Pato ha raccontato cosa non ha funzionato nella sua carriera, su The Players’ Tribune

Il Milan, le aspettative intorno a lui, i guai fisici e la necessità di tornare a divertirsi in campo.

Alexandre Pato è stato uno dei calciatori che più si associano al concetto di rimpianto: arrivato al Milan da giovanissimo, quando aveva appena 17 anni, non ha rispettato le aspettative che c’erano attorno a lui. Complice una lunga sequela di infortuni, l’avventura di Pato in rossonero è diventata sempre più accidentata, con l’ultimo anno e mezzo passato praticamente in infermeria. Anche in seguito, l’attaccante brasiliano non è riuscito a rimettere in piedi la sua carriera come avrebbe voluto, con le esperienze europee di Chelsea e Villarreal andate decisamente peggio delle attese. Dopo esperienze in Brasile e Cina, Pato oggi gioca negli Stati Uniti con l’Orlando City.

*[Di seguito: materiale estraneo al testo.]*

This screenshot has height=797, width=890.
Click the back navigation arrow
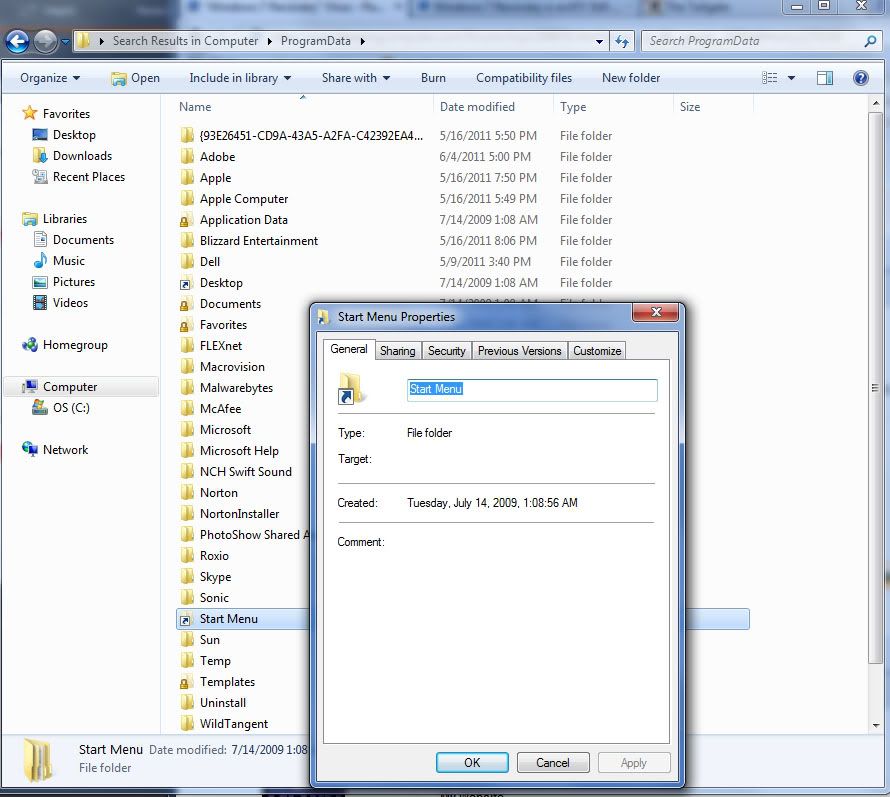pyautogui.click(x=18, y=41)
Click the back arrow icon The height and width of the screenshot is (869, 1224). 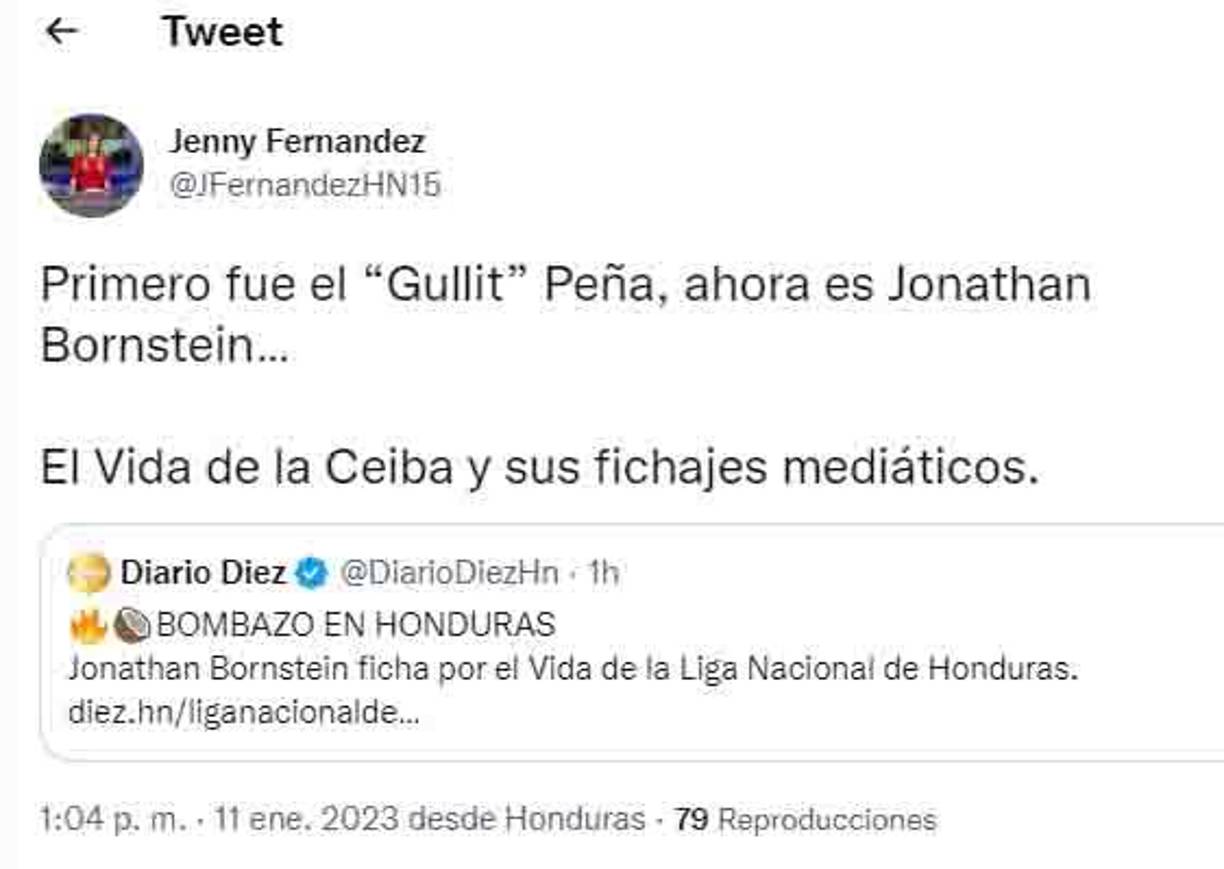click(x=62, y=31)
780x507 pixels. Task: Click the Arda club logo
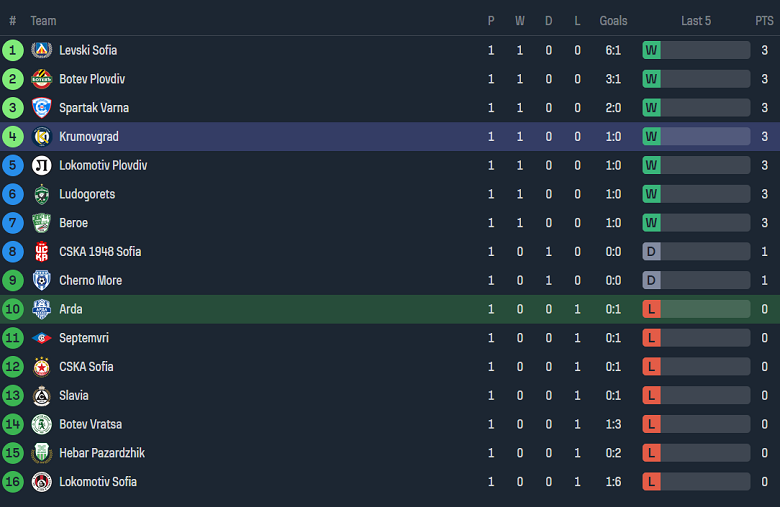click(x=41, y=309)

Una lunga storia che Pato ha cercato di riassumere su The Players’ Tribuneil media americano che fa parlare direttamente i protagonisti dello sport. In questo racconto, l’ex milanista ha messo insieme tutti i pezzi fondamentali della sua vita: dagli esordi in Brasile, con le difficoltà finanziarie della famiglia, fino al suo arrivo in Italia, con le problematiche fisiche che lo hanno a lungo accompagnato. Di quel periodo, il brasiliano ricorda: «Amavo le attenzioni. Volevo che si parlasse di me. Ma sapete cosa è successo? Ho iniziato a sognare troppo. Nella mia testa avevo già il Pallone d’Oro in mano. Non potevo evitarlo. È davvero difficile non lasciarsi travolgere. Avevo sofferto tanto per arrivare lì. Quindi perché non godersela? Poi nel 2010 ho iniziato a essere infortunato tutto il tempo. Non avevo più fiducia nel mio corpo. Aveva paura di quello che la gente potesse dire di me. Andavo ad allenarmi pensando: non posso infortunarmi. Se mi infortunavo non lo dicevo a nessuno. Una volta mentre stavo recuperando da un problema muscolare ebbi una distorsione alla caviglia e continuai a giocare. Era gonfia come un pallone ma non volevo lasciare la squadra».

Di quegli anni, Pato ricorda la mancanza di uno staff – al di là di quello del Milan – che lo seguisse da vicino, con le difficoltà di recupero che ne derivavano e con quella sensazione di sentirsi isolato. «Sapete quanto ho lottato per provare a tornare? Ho girato il mondo. Ho visto ogni medico che valeva la pena vedere — e anche qualcuno in più. Un medico ad Atlanta mi ha messo a testa in giù mentre mi faceva girare su me stesso. Diagnosi? I miei riflessi non erano allineati con i miei muscoli. Un dottore in Germania mi ha iniettato del liquido in tutta la schiena — il giorno dopo camminavo per l’aeroporto di Monaco ingobbito dal dolore. Un medico mi ha infilato 20 aghi ogni mattina e ogni sera. Potrei continuare all’infinito. Stavo vedendo il dottore numero 6,7,8, … ognuno di loro diceva una cosa differente. Pensavo: cavolo, che cosa ho?».

Il ritorno in Brasile nel 2013, con la maglia del Corinthians, è stato per Pato un momento importante, perché il lavoro con Bruno Mazzotti, il fisioterapista di Ronaldo, gli ha permesso di recuperare una condizione fisica ottimale. Ma in campo le cose continuavano ad andare male: i tifosi brasiliani ce l’avevano con lui per un rigore a cucchiaio sbagliato in Coppa, al punto che Pato doveva girare scortato o in auto con vetri antiproiettile. Il suo ritorno in Europa è stato pure deludente, ma a un certo punto il brasiliano, racconta, ha dovuto cambiare completamente prospettiva di vita: «Ho iniziato a focalizzarmi sulla salute mentale e sulle relazioni. Sono andato da un terapista. Ho imparato a trovare la felicità nel lavoro duro. Continuavo a divertirmi, ma trattavo il calcio come un lavoro. Mi sono preso la responsabilità di ogni aspetto della mia carriera. Il bambino è maturato. Giocavo bene. Avevo capito che il calcio va ben oltre a quello che succede in campo ed è stato davvero gratificante».